Once we laid eyes on the MAX30003 single-lead ECG monitoring chip from Maxim, we were excited to make heart-rate variability available at a much lower cost than the "Professional" patches. This led to development of the MAX30003 single-lead ECG monitor breakout board from ProtoCentral.
One thing led to another and here we are with HeartyPatch, a single-lead ECG and R-R intervals/heart-rate monitoring patch. ECG "patches" have long been a dream and a real need for cardiac risk assessment as well as for high-accuracy fitness and health monitoring.
Chest-based ECG has always been the standard for measurement of ECG, especially R-R intervals and HRV. Although optical sensors are available for HR measurement, their accuracy for the purposes of variability is questionable.
HeartyPatch is a completely open-source project with all schematics, layout, firmware and application software that are made available for download from the links given further down in this page.
Features:
- Single-lead ECG with two electrodes
- On-board connectors for standard disposable electrodes (eliminates the risk of using custom pads).
- Uses ESP32 WiFi/BLE SoC
- Use case for BLE: In a fitness application, data is continuously sent to a the user's smartphone and then optionally to a cloud
- Use case for WiFi: In a home-based monitoring set-up, data is sent to a cloud using WiFi
- Li-Ion battery and charging system on the board
Heartrate variability (HRV) also has numerous other uses apart from the cardiac function. Some of the notable ones include:
- The most obvious - cardiac function and arrhythmia detection. Variation in heartrate and the amount of variance in the heartrate directly corresponds to the Heart rhythm and abnormal rhythms can be detected by algorithms. More information about our studies on this will be published in a future update.
- Mental stress analysis: The two branches of the autonomic nervous system: the sympathetic and the parasympathetic, constantly interact with each other. When a stress event occurs, there is a temporary increase/decrease in blood pressure which leads to a temporary increase/decrease in heartrate, which is reflected in HRV. Check out the reference: for more details. Funcionality to quantify stress will be added to HeartyPatch soon.
- Detection of emotional state: Studies have shown that a person’s emotional state (such happiness, fear, etc.) can be detected from studying HRV. This is specifically useful for evaluation of mental states in persons with intellectual disabilities such as autism, who does not express emotions in the way a normal person would. Read more about this at here.
- Several more applications of heart-rate variability have been identified that range from analysis of ANS (Autonomic Nervous System) dysfunction to even diagnosis of the progression of diseases and conditions such as Alzheimer’s, diabetes, stroke and epilepsy. Once you understand the basics of how the ANS function is reflected in heartrate, there is no limit as to what applications can be built around this technology.
By making this project open-source and available, we intend to lower the barriers of entry in to heartrate variability studies without worrying about intellectual property or NDAs to sign. We have made some incredible progress that we hadn't expected ourselves, but now we intend to let the community build more interesting applications and projects around this.
What's left to be desired:
- Improving the wearability and aesthetics of the enclosure. This would require some level of physical design.
- Implementation of machine learning classifiers to detect even more types of Arrhythmia.
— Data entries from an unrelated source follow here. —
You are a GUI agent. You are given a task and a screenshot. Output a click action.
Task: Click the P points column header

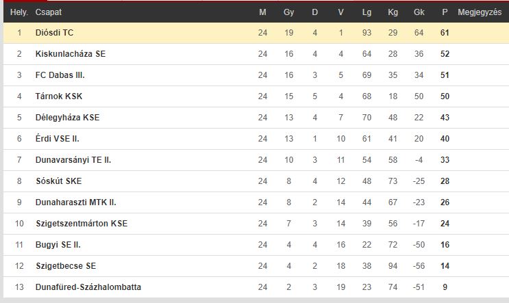click(x=445, y=12)
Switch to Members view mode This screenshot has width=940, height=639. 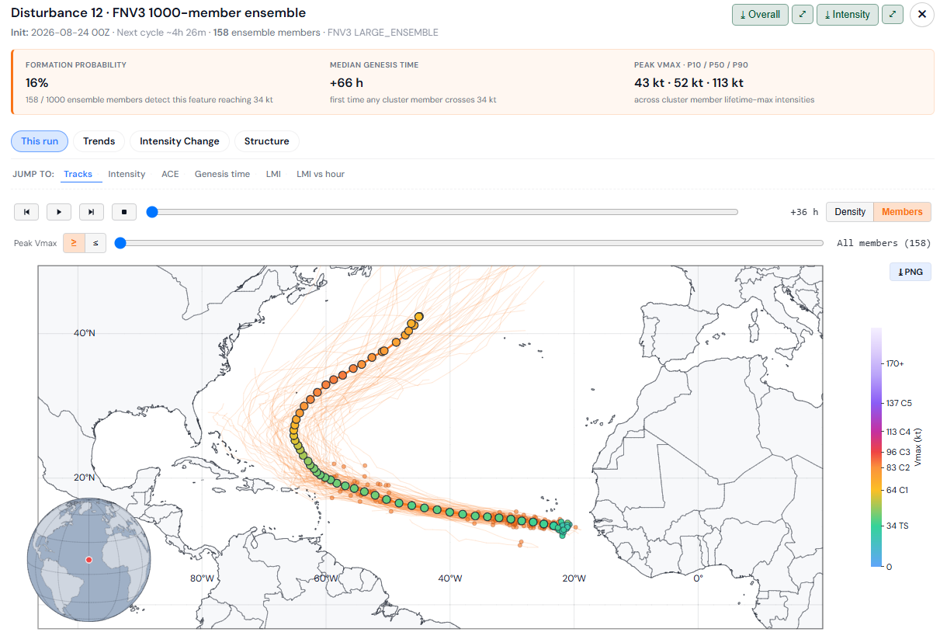(902, 212)
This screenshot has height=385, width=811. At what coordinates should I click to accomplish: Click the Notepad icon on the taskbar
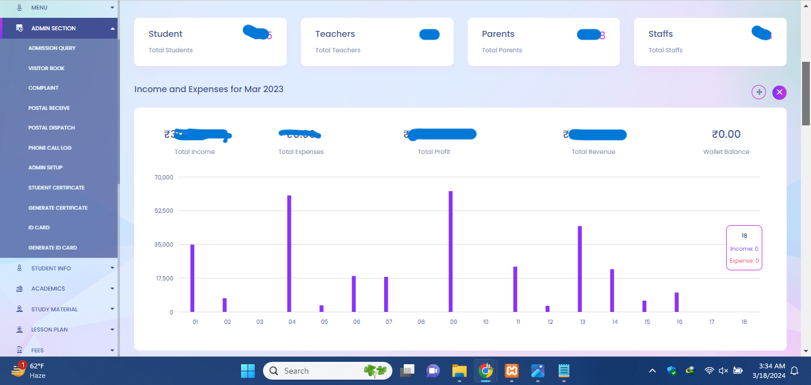[563, 371]
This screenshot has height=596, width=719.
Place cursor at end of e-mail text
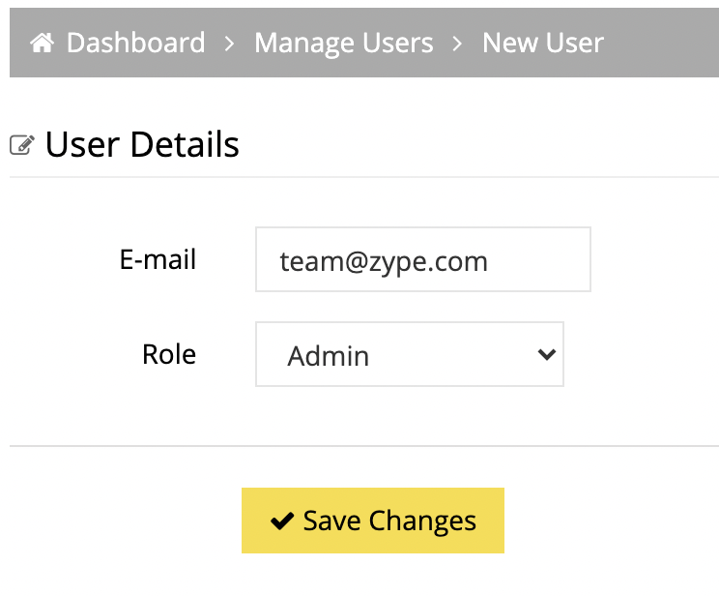pos(490,261)
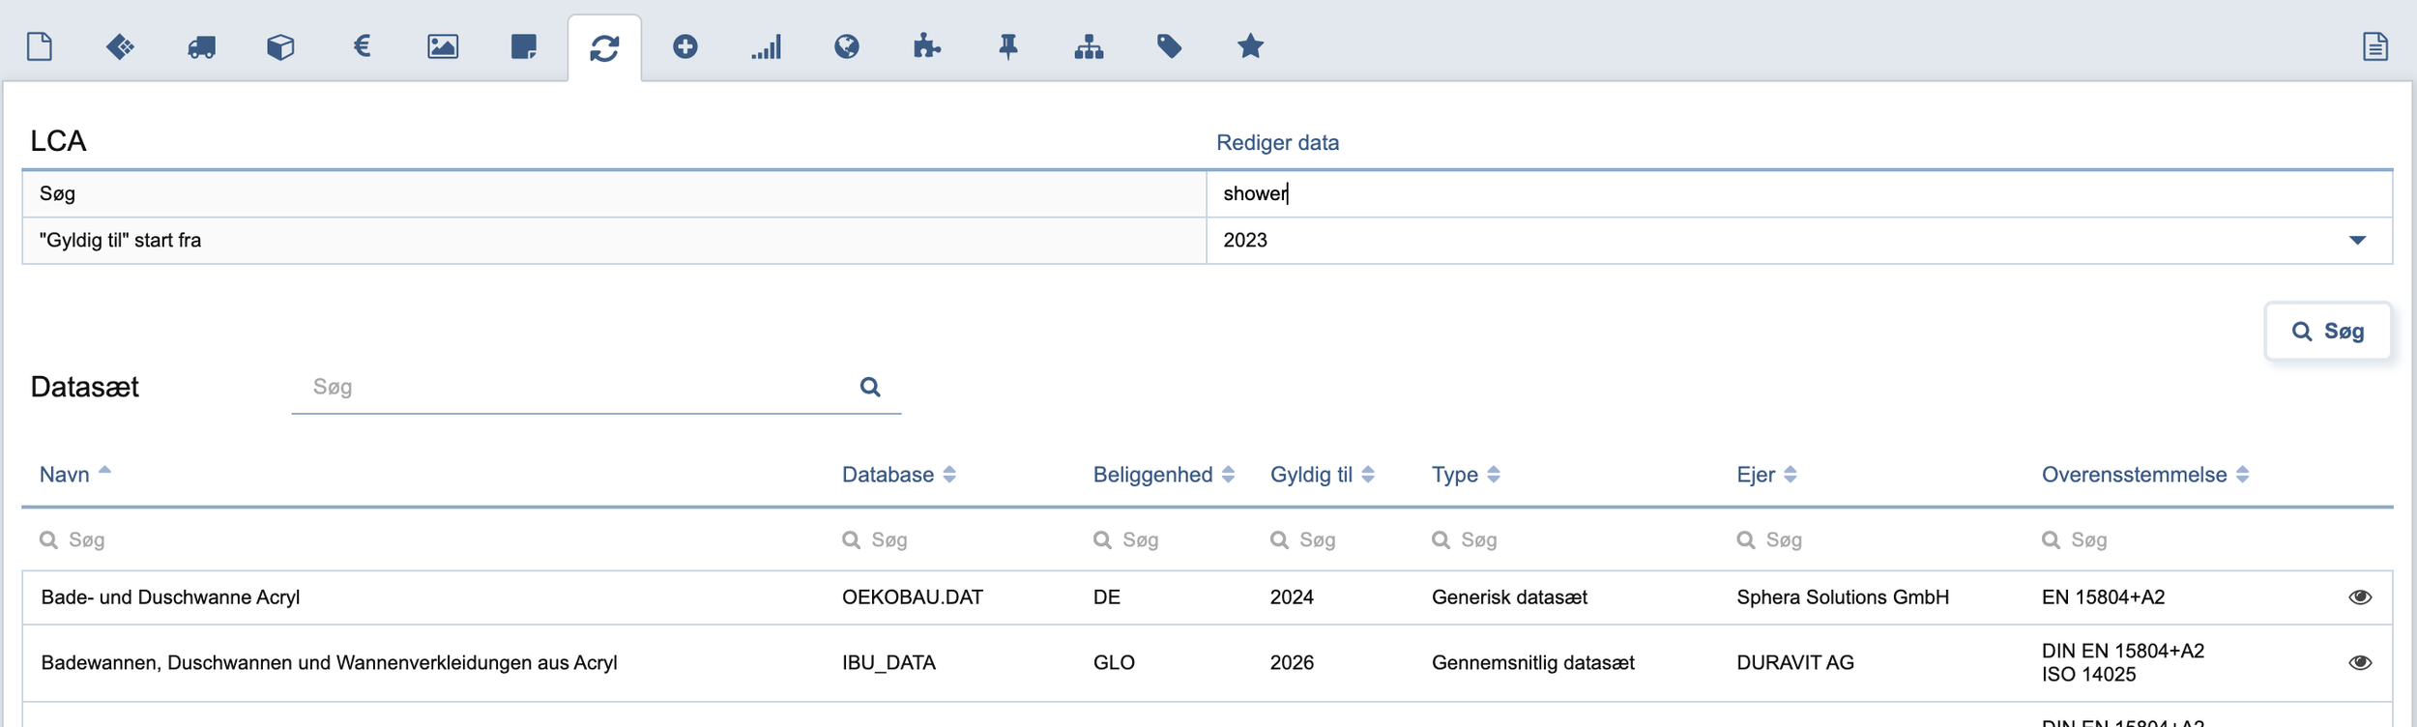Click the Rediger data link
The width and height of the screenshot is (2417, 727).
(x=1277, y=143)
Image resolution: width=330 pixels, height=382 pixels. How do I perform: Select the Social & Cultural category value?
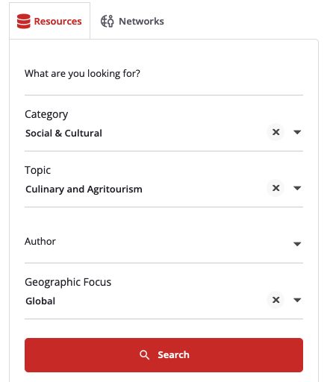click(x=63, y=134)
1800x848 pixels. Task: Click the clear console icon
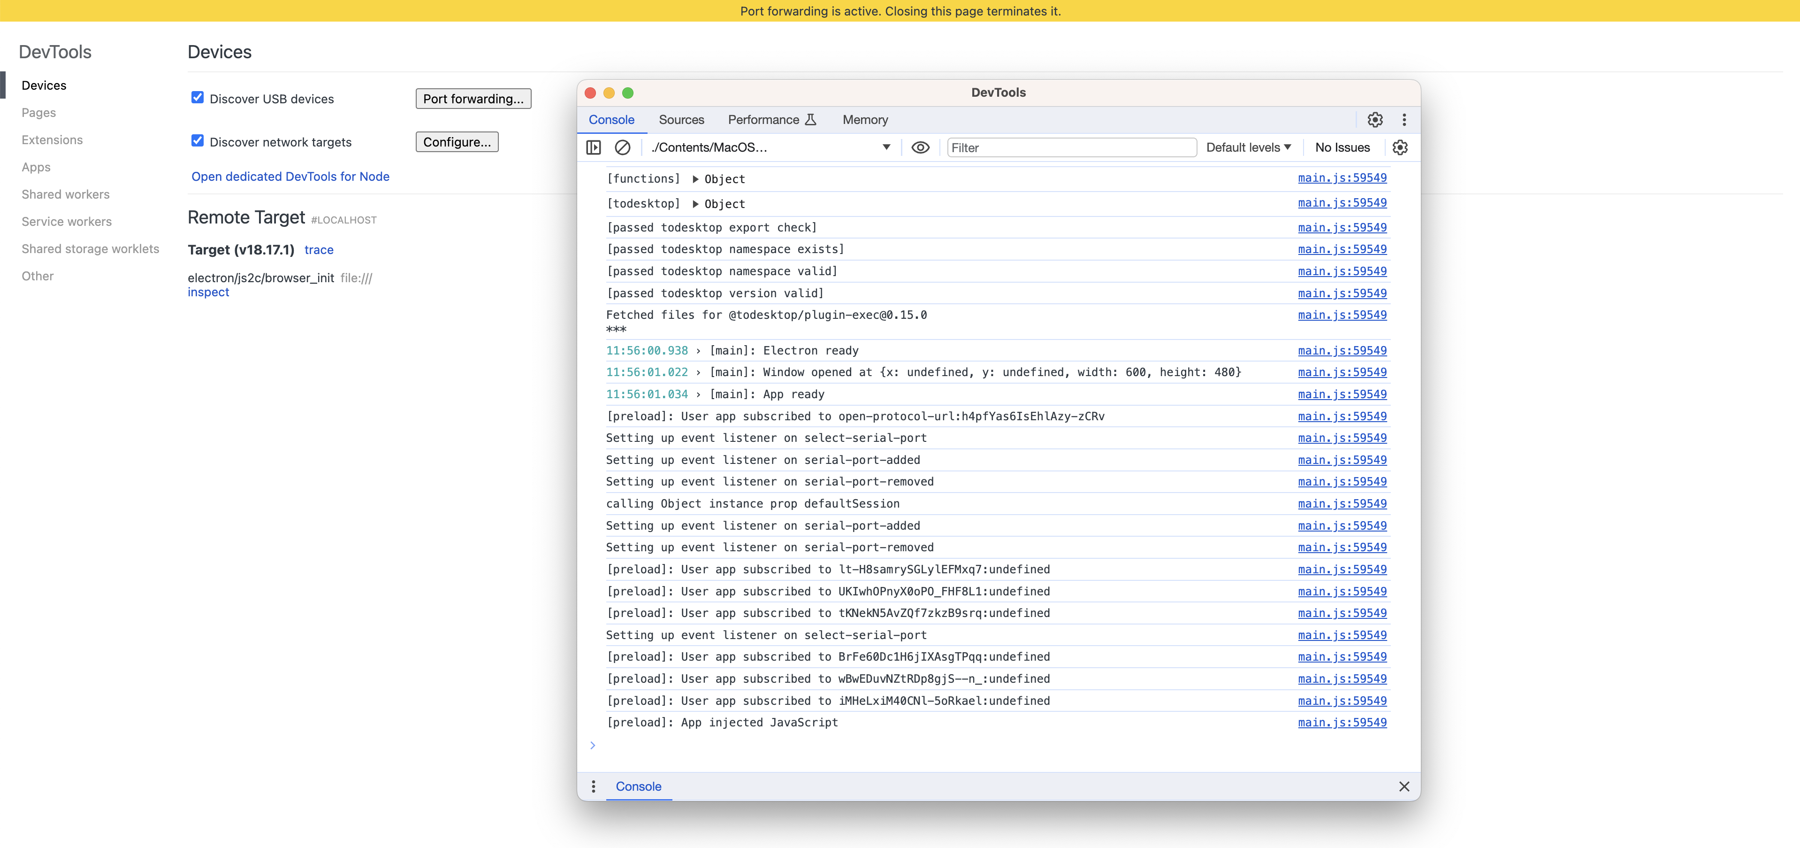623,148
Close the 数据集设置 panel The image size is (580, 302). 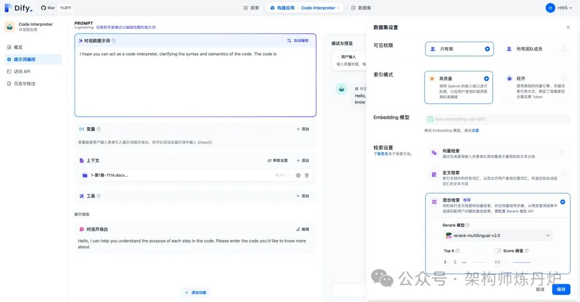[568, 27]
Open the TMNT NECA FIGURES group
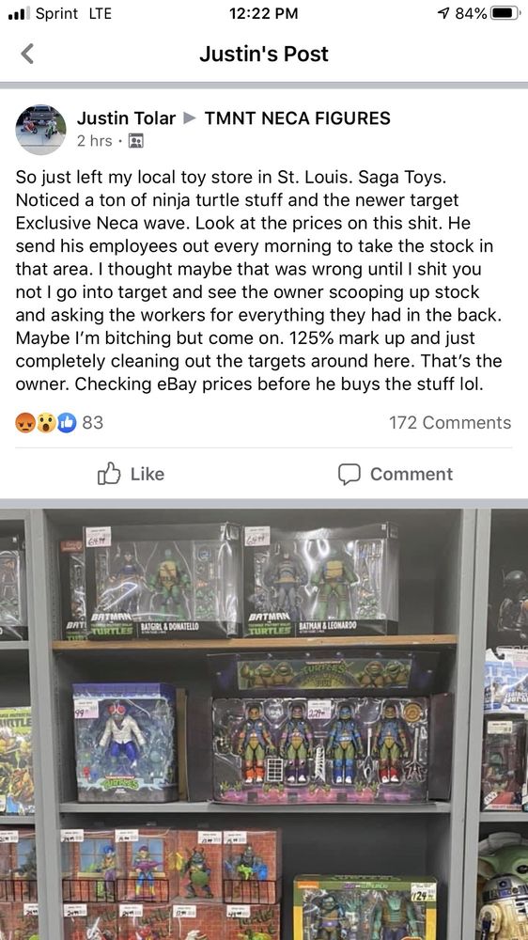 point(297,118)
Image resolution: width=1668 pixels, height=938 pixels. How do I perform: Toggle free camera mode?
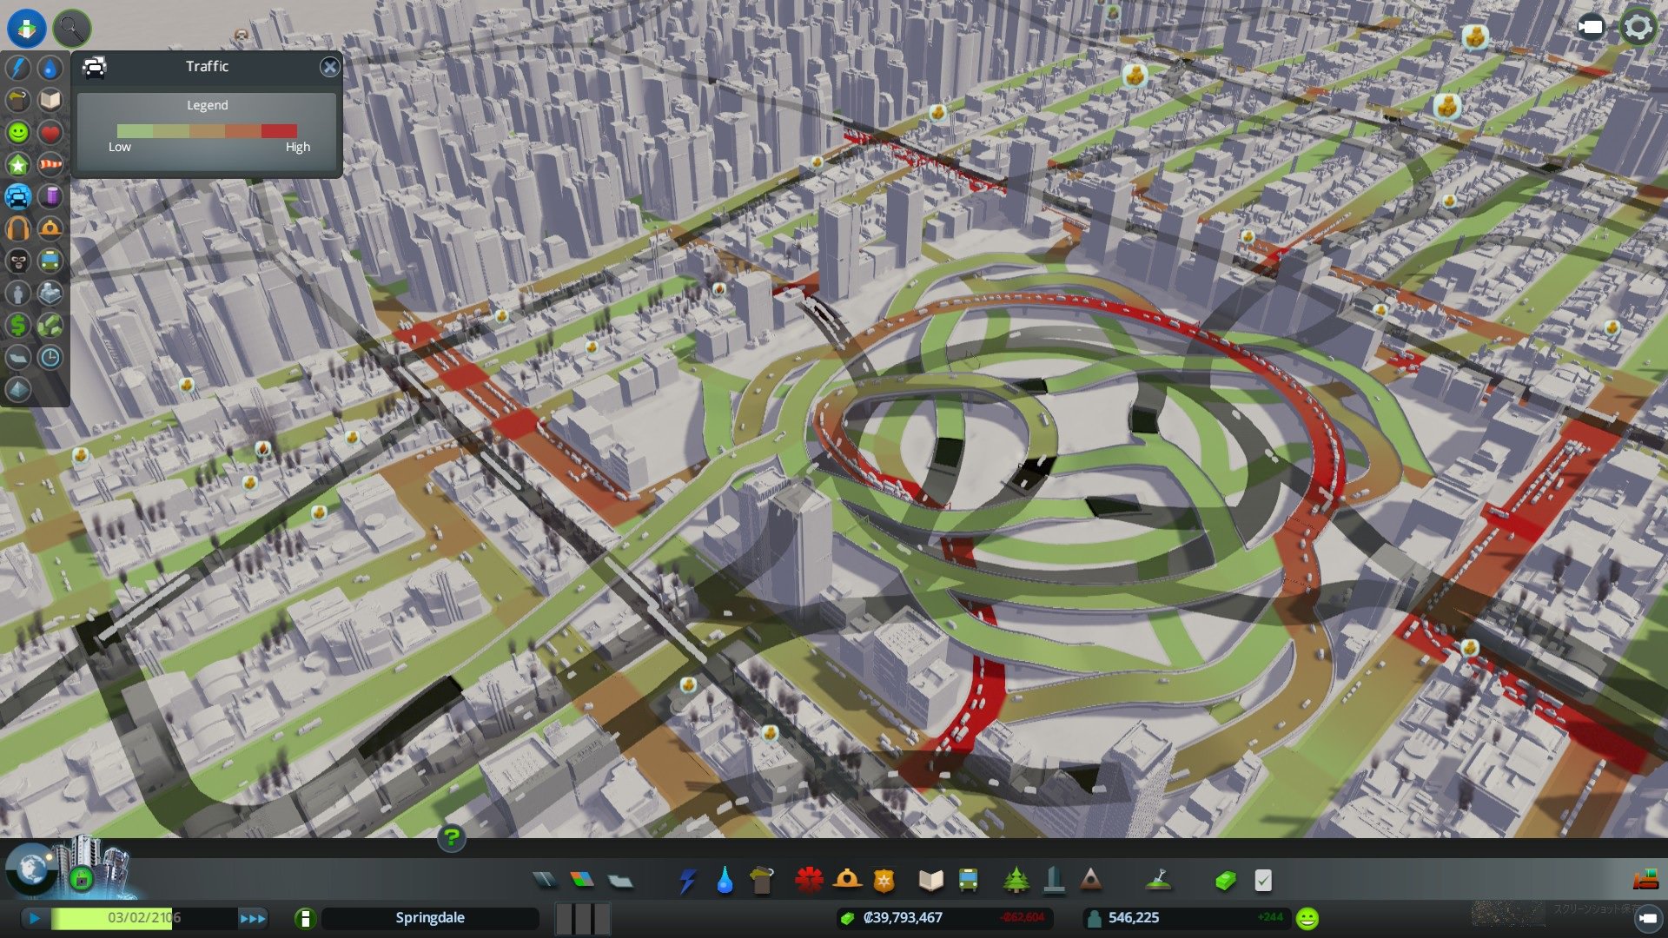(1590, 28)
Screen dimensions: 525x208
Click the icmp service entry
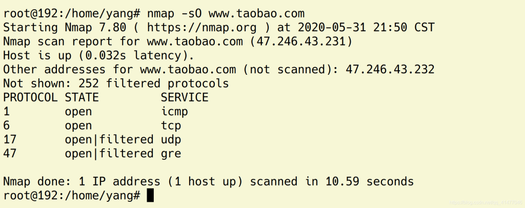(x=174, y=112)
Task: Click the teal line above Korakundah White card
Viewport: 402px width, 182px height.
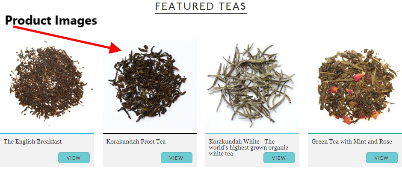Action: tap(252, 133)
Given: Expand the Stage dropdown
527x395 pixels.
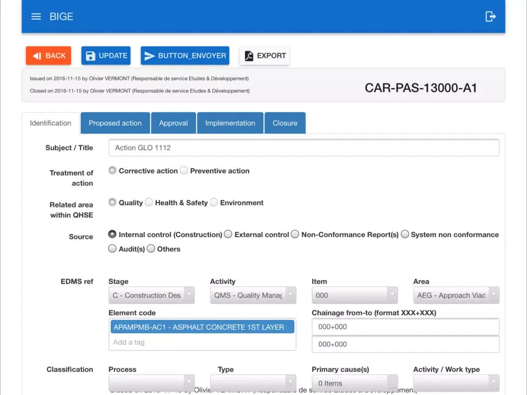Looking at the screenshot, I should [x=151, y=295].
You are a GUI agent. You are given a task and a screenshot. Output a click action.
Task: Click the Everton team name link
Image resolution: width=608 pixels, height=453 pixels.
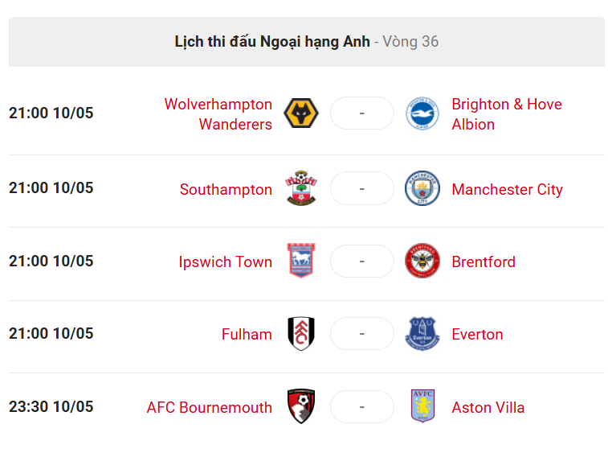coord(477,335)
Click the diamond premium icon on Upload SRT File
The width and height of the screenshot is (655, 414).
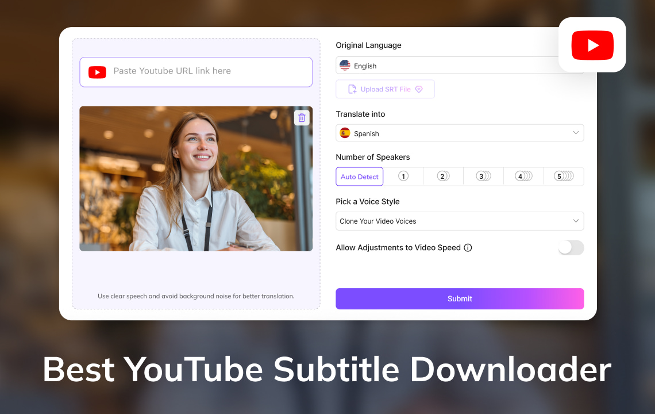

Just FYI, there is a nice product with quite similar functionality called Kardia from a US company called Alivecor.
It costs $99. Apparently selling it rin the US as a product requires getting clearance from the US FDA, while avoiding being classified as a medical diagnostic device.
I now own one, but to get access to its software analytics, I had to first get a board certified cardiologist to read my first recorded "strip".
That said, the analytics they do appear to be quite clever pattern recognition.
Which only whets my appetite to "get access to the lower layers" of such a device.